Feds Restrict Fable Access, Maine Portal Disabled, Oracle Exploited

The US government, citing national security authorities, issued an export control directive on June 12, 2026 directing Anthropic to suspend all access to Fable 5 and Mythos 5 by any foreign national, whether inside or outside the United States, including foreign national Anthropic employees, per Anthropic's official statement. Anthropic received the directive at 5:21pm ET, confirmed it disabled both models for all customers to ensure compliance, and stated it disagrees with the action. Per Anthropic's statement, the government's concern centers on a narrow, non-universal jailbreak of Fable 5 -- specifically, a technique that asks the model to read a codebase and fix software flaws -- which Anthropic says is widely available from other publicly deployed models including OpenAI's GPT-5.5. Commerce Secretary Howard Lutnick sent the letter to Anthropic CEO Dario Amodei, per Axios.

Separately, BleepingComputer reports that the State of Maine disabled its public data-breach notification portal on June 12 after attackers submitted fake breach disclosures impersonating Discord and VRChat, including a fraudulent notice claiming exposure of 2.4 million users. The Maine Attorney General's Office removed the false reports and restricted public portal access while reviewing procedures.

CyberScoop and The Hacker News report that ShinyHunters exploited a critical Oracle PeopleSoft zero-day (CVE-2026-35273), an unauthenticated remote code execution flaw rated 9.8 CVSS requiring only network access over HTTP, to breach and extort over 100 organizations between May 27 and June 9, 2026. Google Mandiant attributes the campaign to the group it tracks as UNC6240; more than two-thirds of victims were US colleges and universities.

Government-imposed access restrictions on AI models typically accelerate vendor-level identity checks, geoblocking, and data-retention requirements in product deployments -- Anthropic had already required 30-day data retention for Mythos-class models to support jailbreak monitoring, per its statement. For defenders, incidents where threat actors submit false disclosures to state portals illustrate a recurring operational risk: lightly validated public intake forms can be weaponized to cause misinformation or denial-of-service at scale. Exploitation of unpatched Oracle PeopleSoft aligns with long-standing patterns where high-impact CVEs against enterprise ERP stacks enable extortion due to the sensitive data they hold.

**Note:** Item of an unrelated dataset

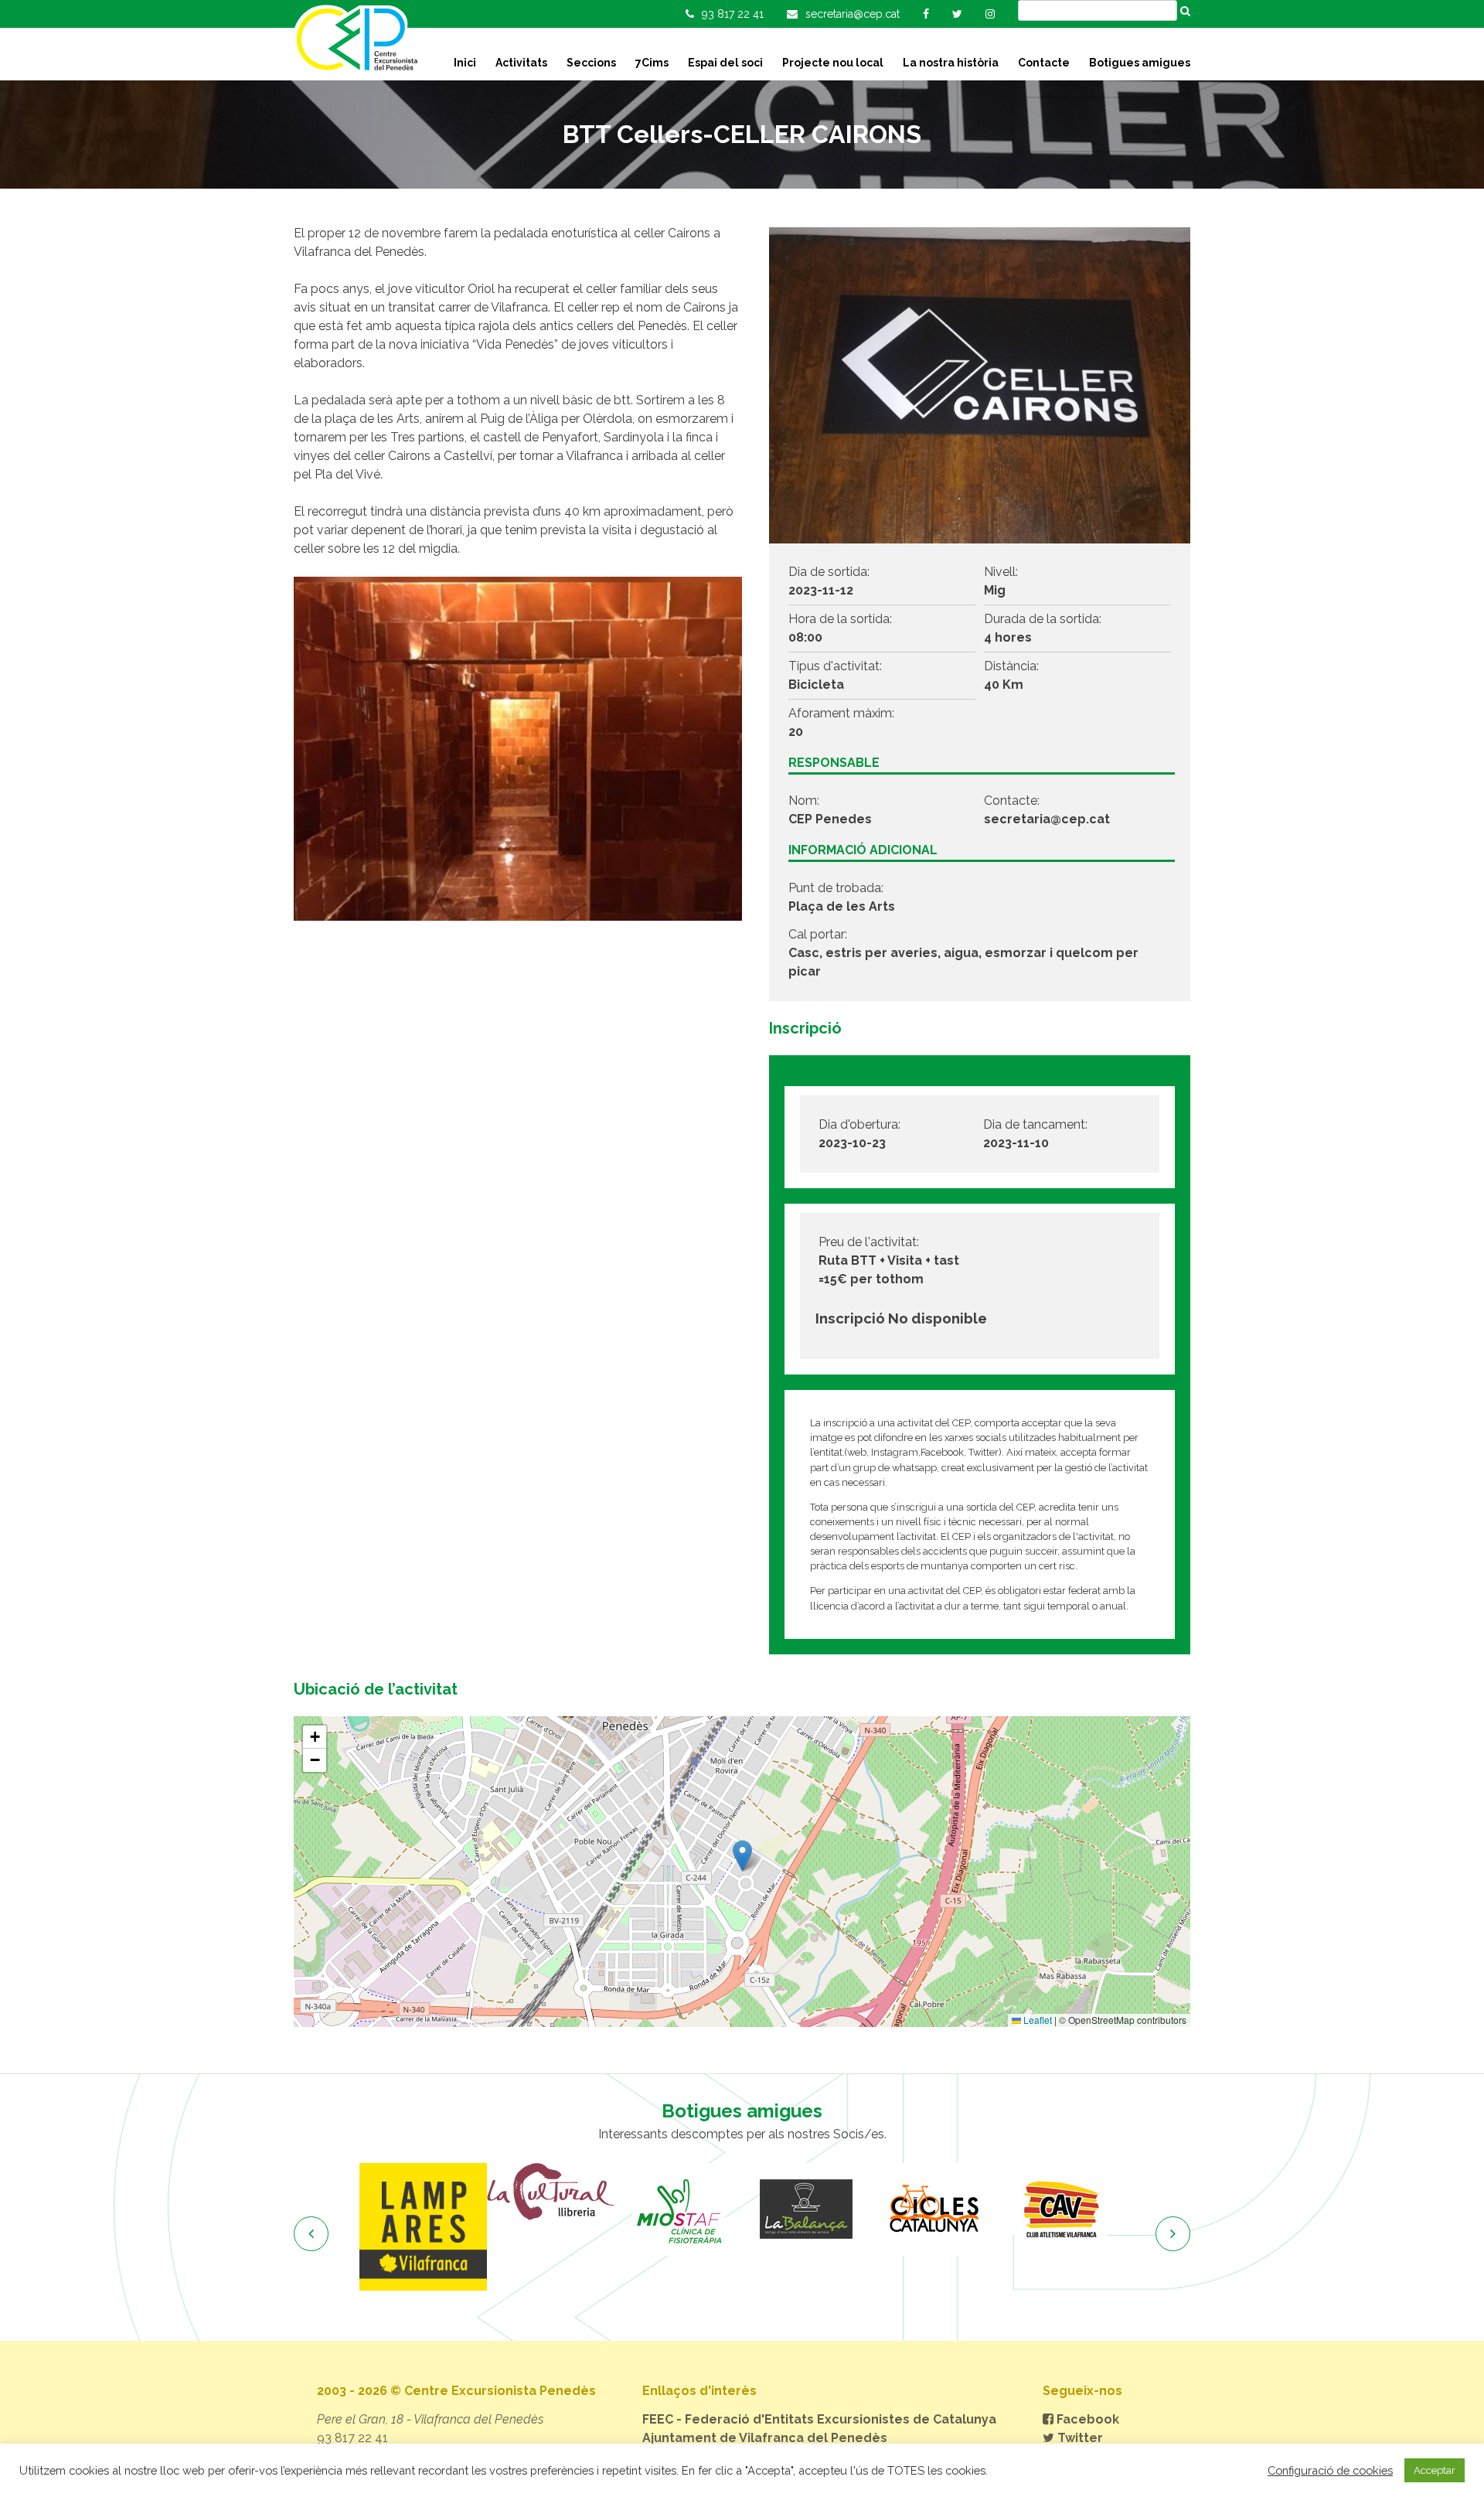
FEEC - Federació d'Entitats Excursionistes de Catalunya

The Commerce Department action joins other recent cases in which governments have sought to limit access to specific model capabilities, but Anthropic's public pushback -- stating the standard applied would "essentially halt all new model deployments for all frontier model providers" if applied across the industry -- makes this episode notable for AI governance. The combination of regulatory intervention affecting a frontier AI developer and simultaneous critical-infrastructure and university extortion campaigns underscores converging risks: regulatory compliance burden, public-facing portal integrity, and legacy enterprise patching debt.

Monitor Anthropic's status updates for restoration of Fable 5 and Mythos 5 access; the company stated it is working to restore access and will share more details. Track formal Commerce Department guidance for any compliance requirements tied to AI export restrictions. For security teams: patch Oracle PeopleSoft immediately (CVE-2026-35273 advisory was published June 10); prioritize validation and anti-abuse controls on public intake forms and disclosure portals.